→ **What the exercise asks**
Where the line holding "Click the YAML icon next to app.yaml" appears, start copying, and continue exactly through the last line of the listing, skipping pictures.
*** Supplied material ***
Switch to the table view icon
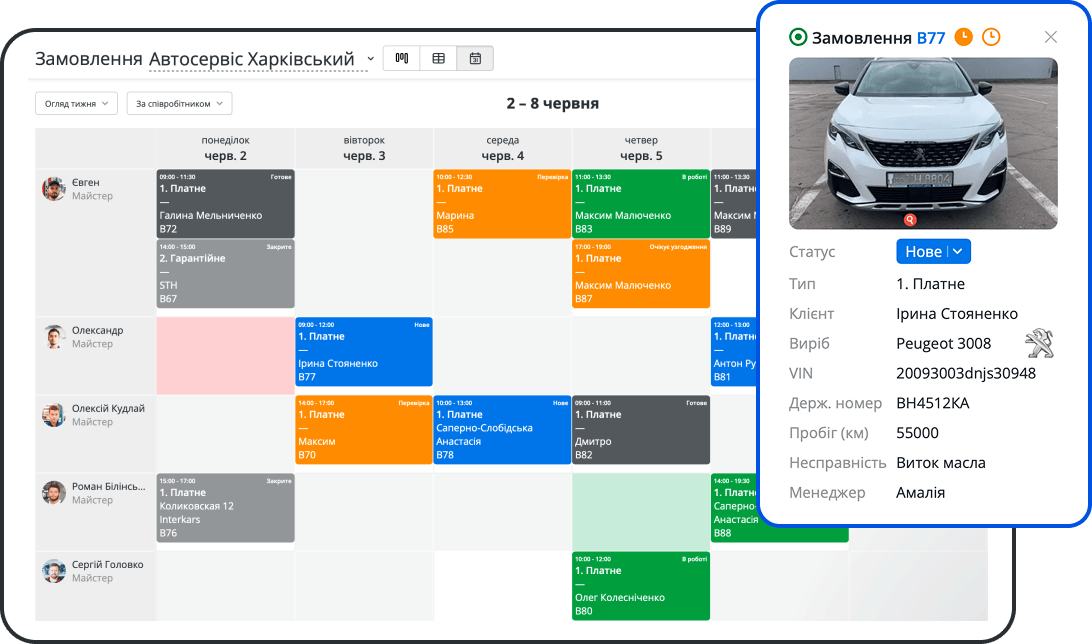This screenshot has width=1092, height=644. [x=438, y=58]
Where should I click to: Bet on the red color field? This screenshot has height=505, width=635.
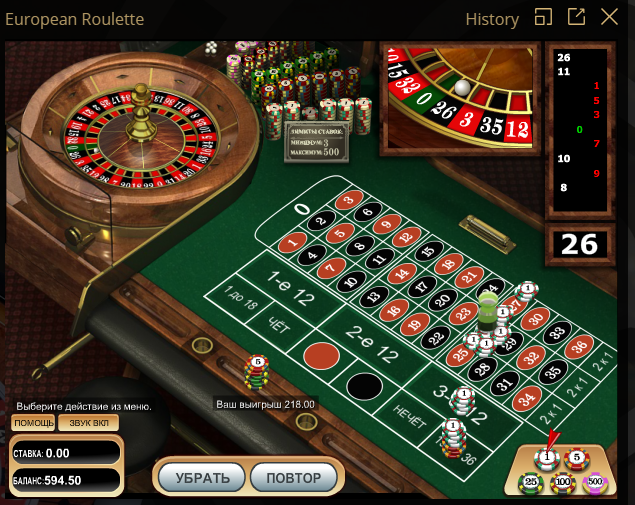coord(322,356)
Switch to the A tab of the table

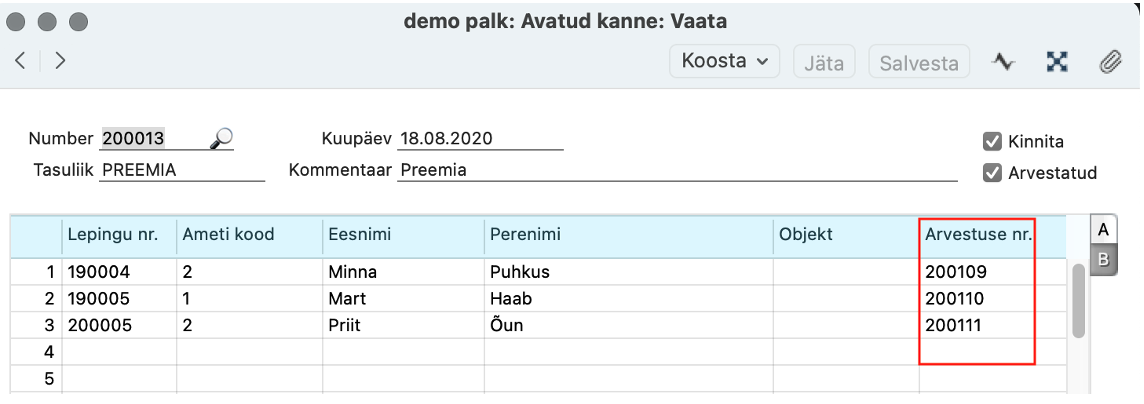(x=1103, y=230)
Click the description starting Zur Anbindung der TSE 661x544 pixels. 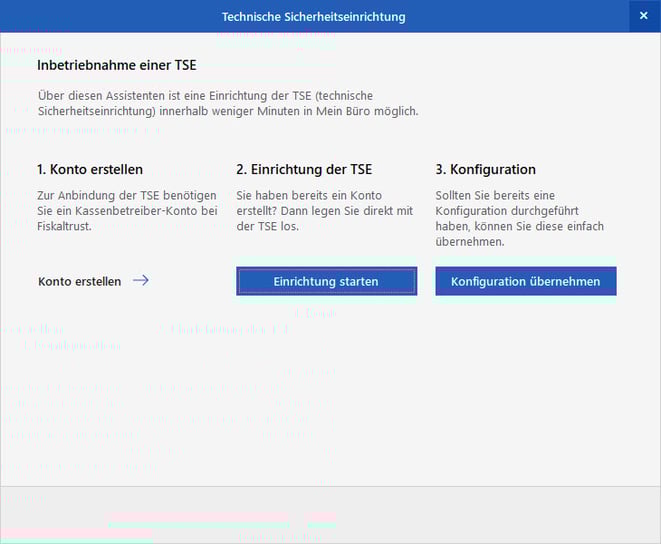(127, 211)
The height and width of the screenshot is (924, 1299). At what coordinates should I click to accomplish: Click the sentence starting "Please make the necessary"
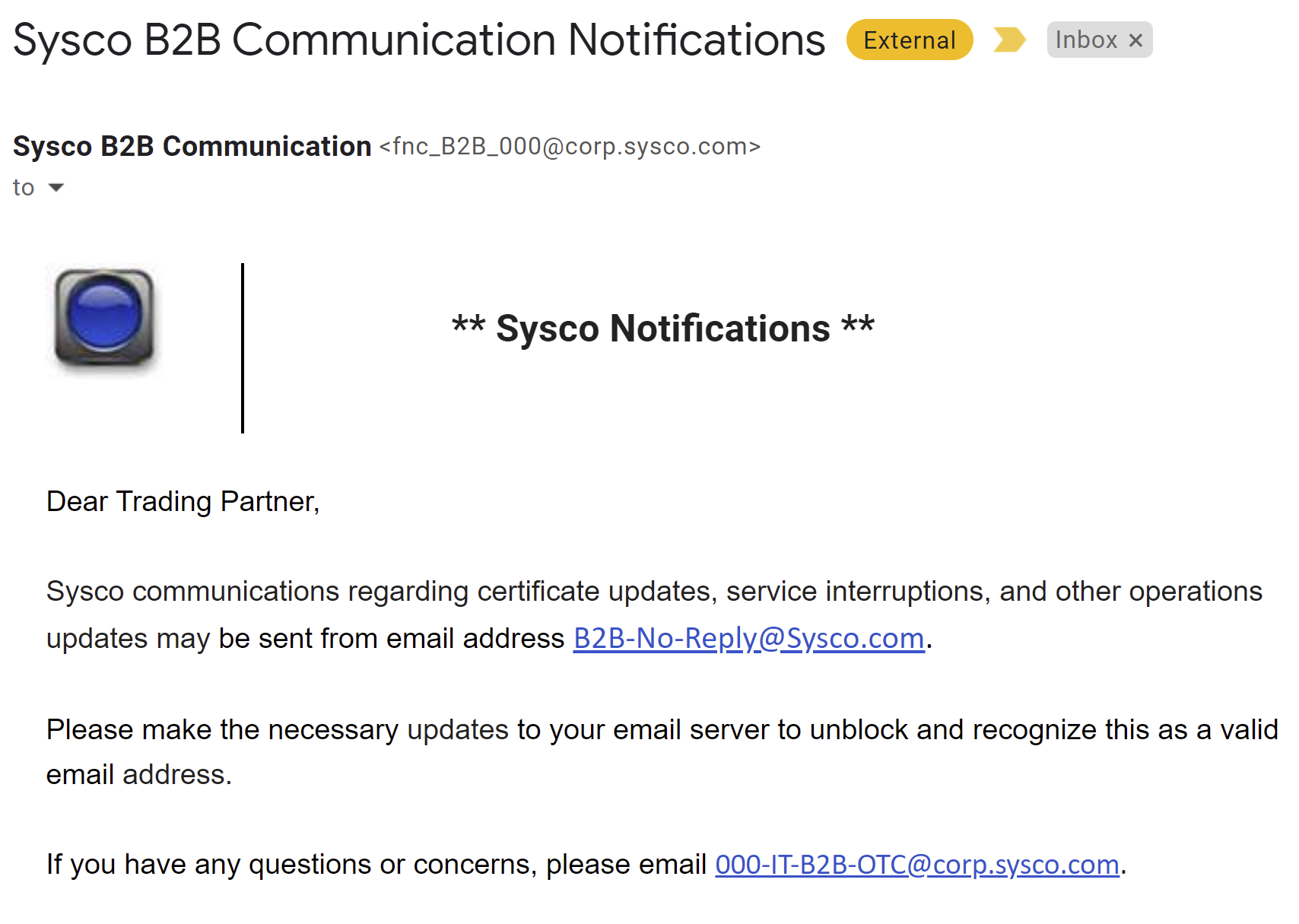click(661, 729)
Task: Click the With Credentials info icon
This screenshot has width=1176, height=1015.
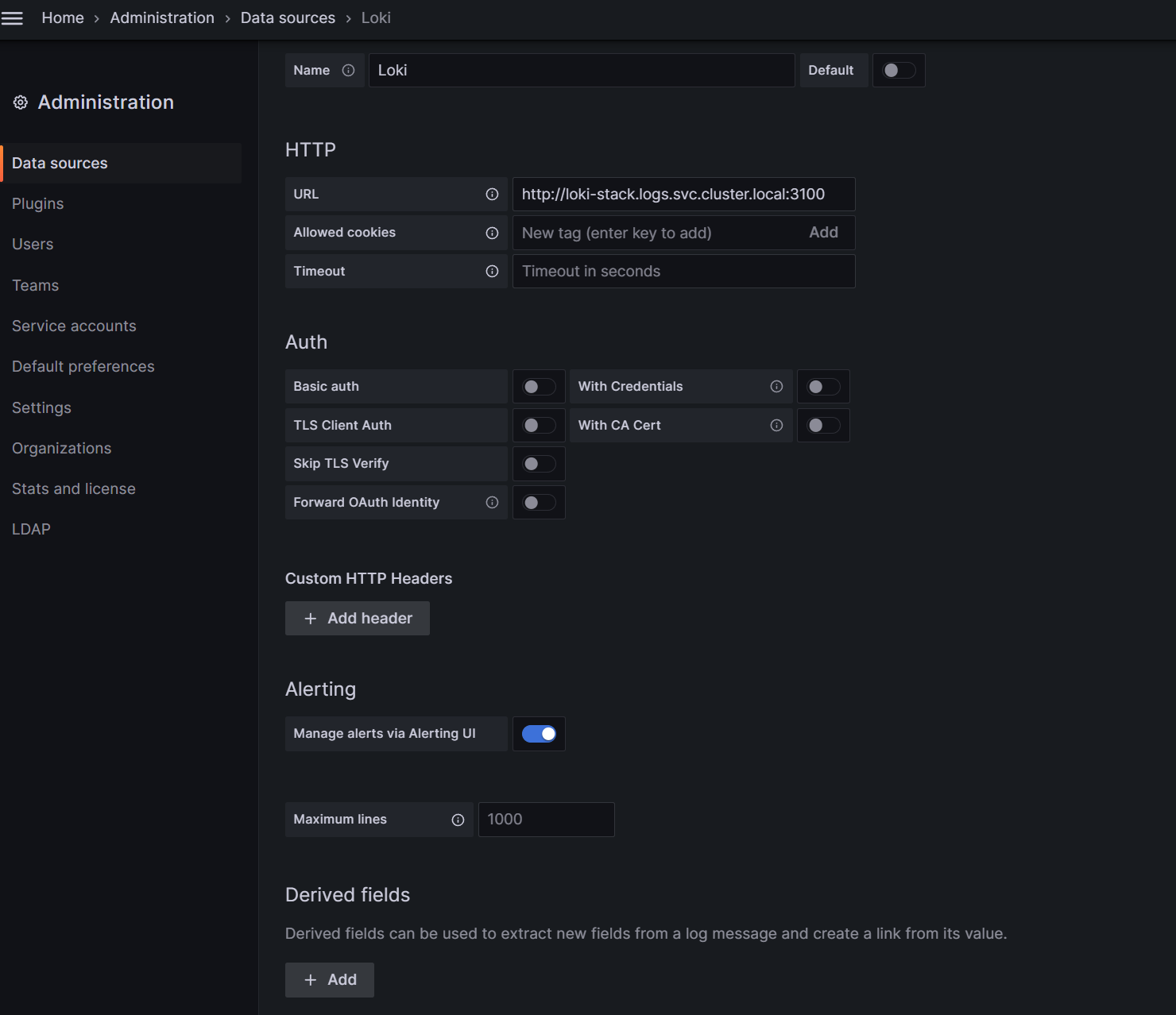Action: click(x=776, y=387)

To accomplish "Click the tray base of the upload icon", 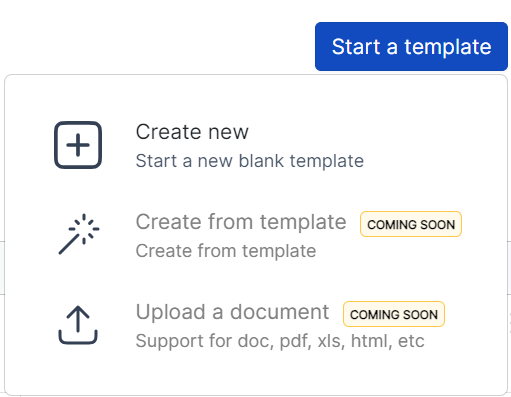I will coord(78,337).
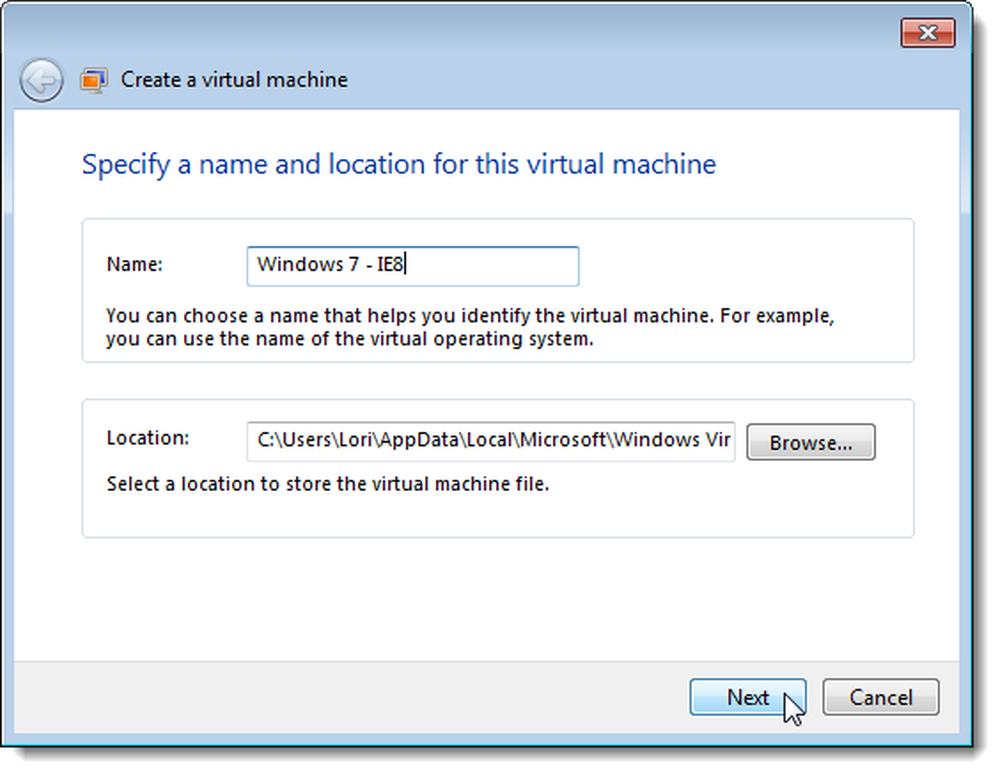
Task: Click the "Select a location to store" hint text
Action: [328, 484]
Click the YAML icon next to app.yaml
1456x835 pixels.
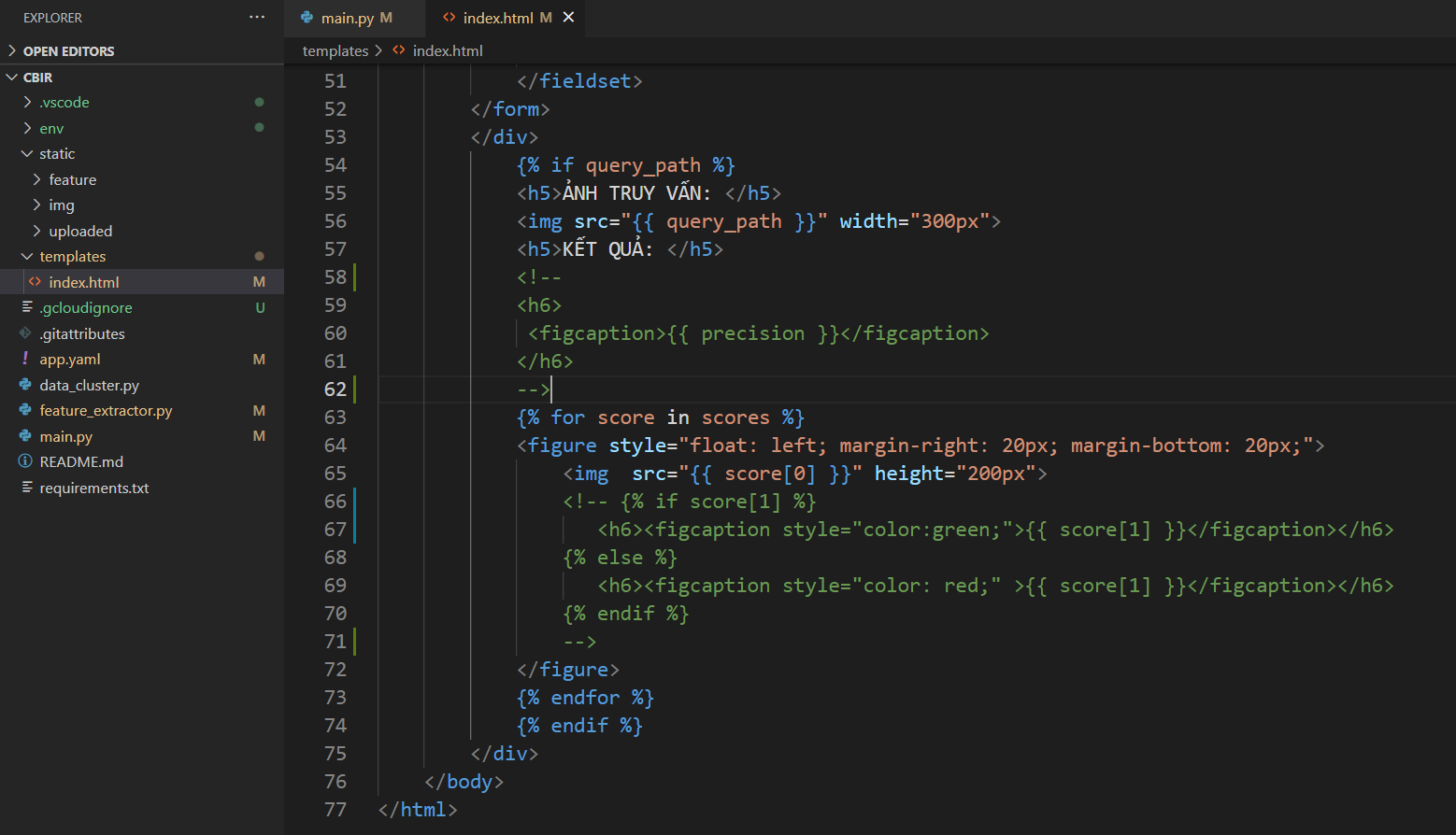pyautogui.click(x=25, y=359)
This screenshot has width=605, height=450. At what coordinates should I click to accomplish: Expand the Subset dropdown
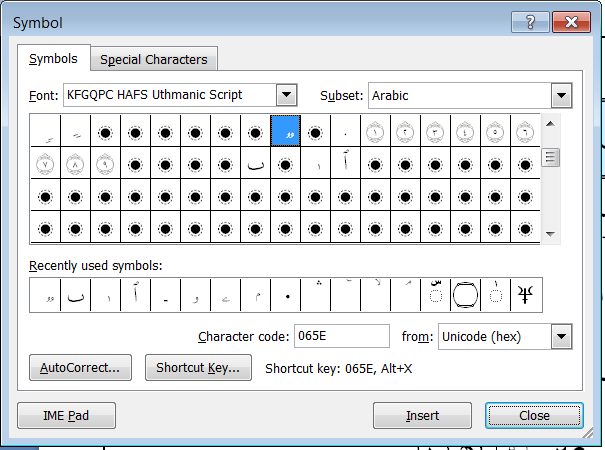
*** End of Supplied material ***
→ **The answer**
Click the YAML icon next to app.yaml
1456x835 pixels.
pyautogui.click(x=25, y=359)
This screenshot has width=605, height=450. At what coordinates should I click to accomplish: Expand the Subset dropdown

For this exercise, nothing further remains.